We know how to replace most of it with electric vehicles, and the more intractible problems (Notably trucks) can be mitigated with tighter emission standards and hybridized designs.
Thats the thing, we dont need to completely convert to zero carbon emissions, we just need to get it to a point where we have brought us a century or two to find a *complete* solution.
Excuse the Unicode crap in my posts. That's an apostrophe, and slashdot is busted.
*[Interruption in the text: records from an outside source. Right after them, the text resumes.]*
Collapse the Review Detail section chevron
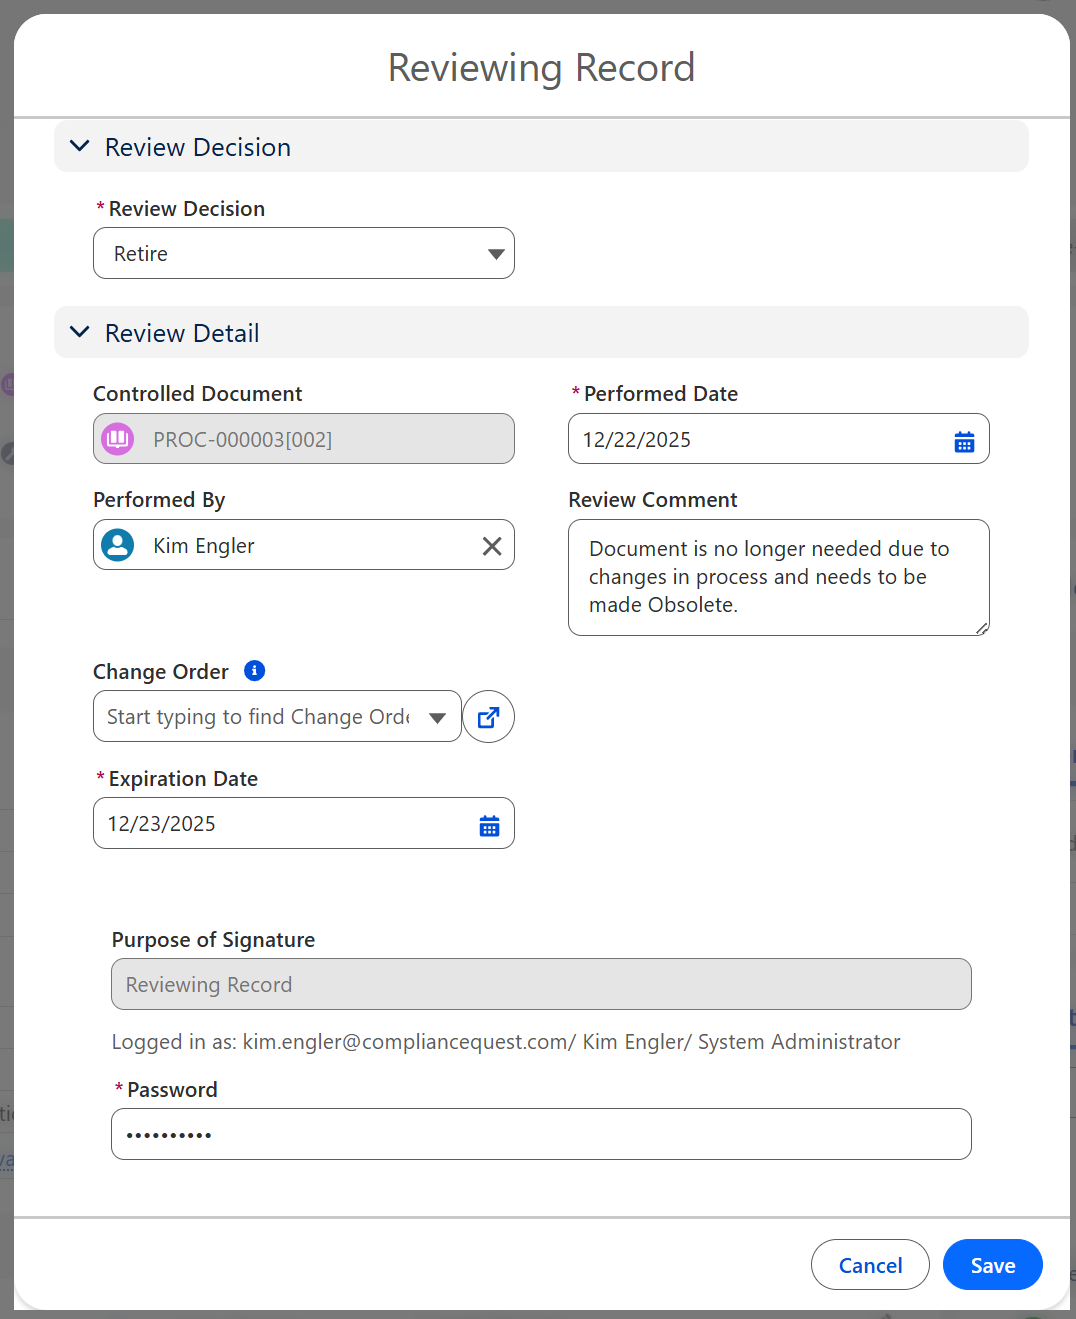(x=80, y=333)
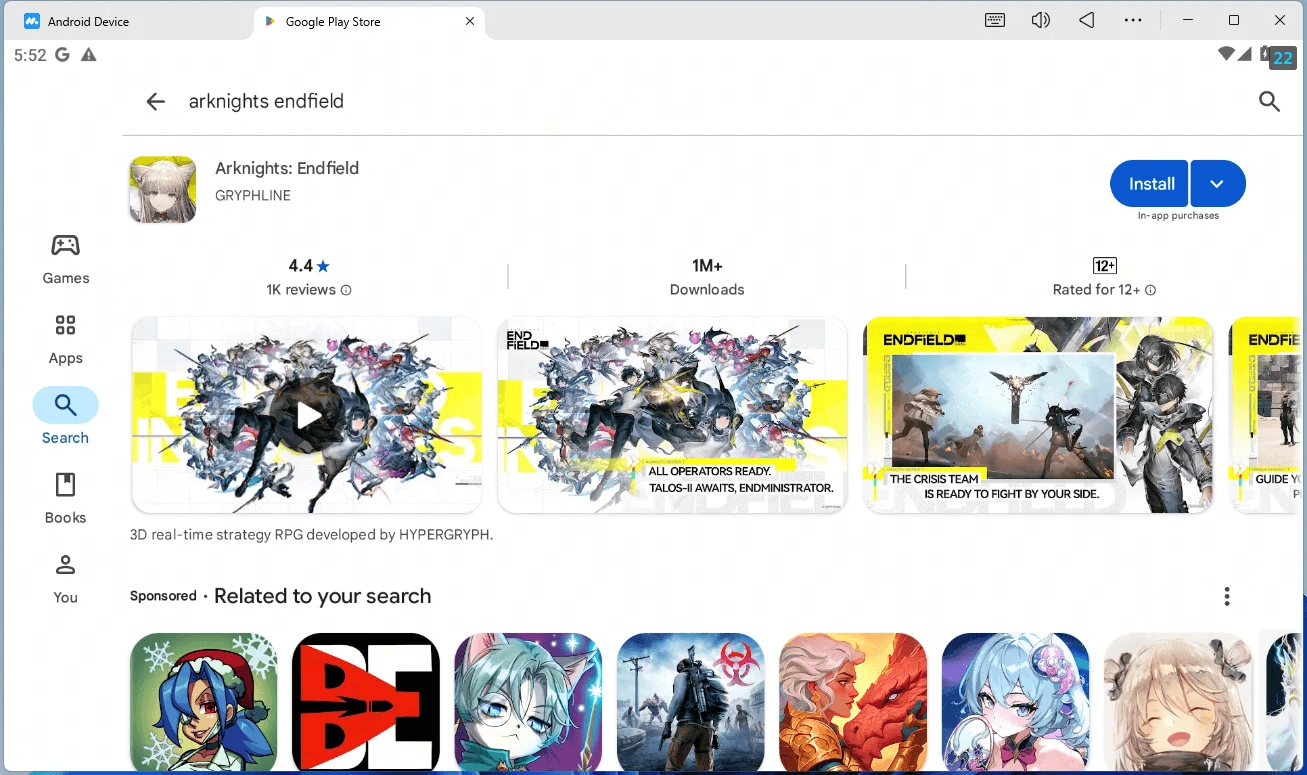Select the Apps section in sidebar
The width and height of the screenshot is (1307, 775).
64,338
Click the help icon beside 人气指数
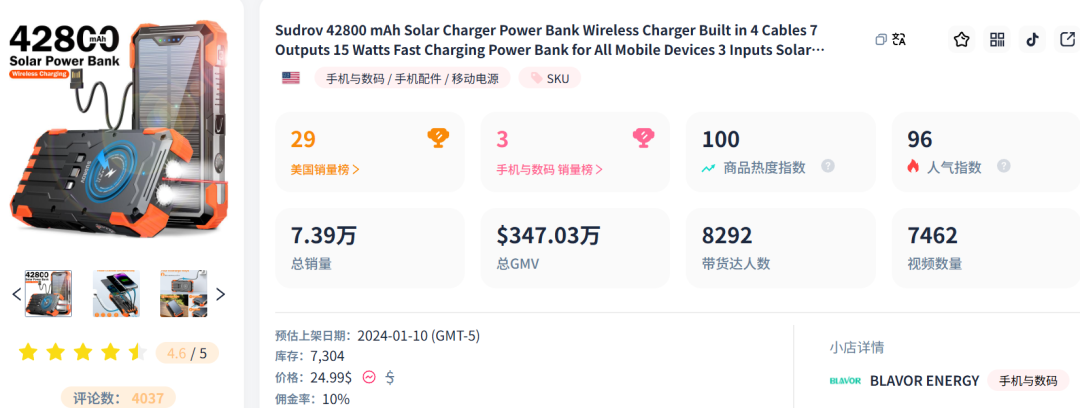 [1004, 166]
Actually, we don't. The most expensive cars are simply good for "in this region." The less expensive cars are only good for "around town." The batteries run down far too quickly, and take too long to recharge. No electric car today can perform as well as a 1989 Yugo. In 1989, some friends of mine drove a 1989 Yugo in the 1 Lap of America rally, 9000 miles in 10 days of circumnavigating the USA. No electric car could do that today. Then there's the trucks, locomotives, ships, boats, and airplanes. We absolutely do need to leave the oil in the ground, because the CO2 in the atmosphere is going to take 100,000 years to be scrubbed clean as it is. We're just adding to it every day.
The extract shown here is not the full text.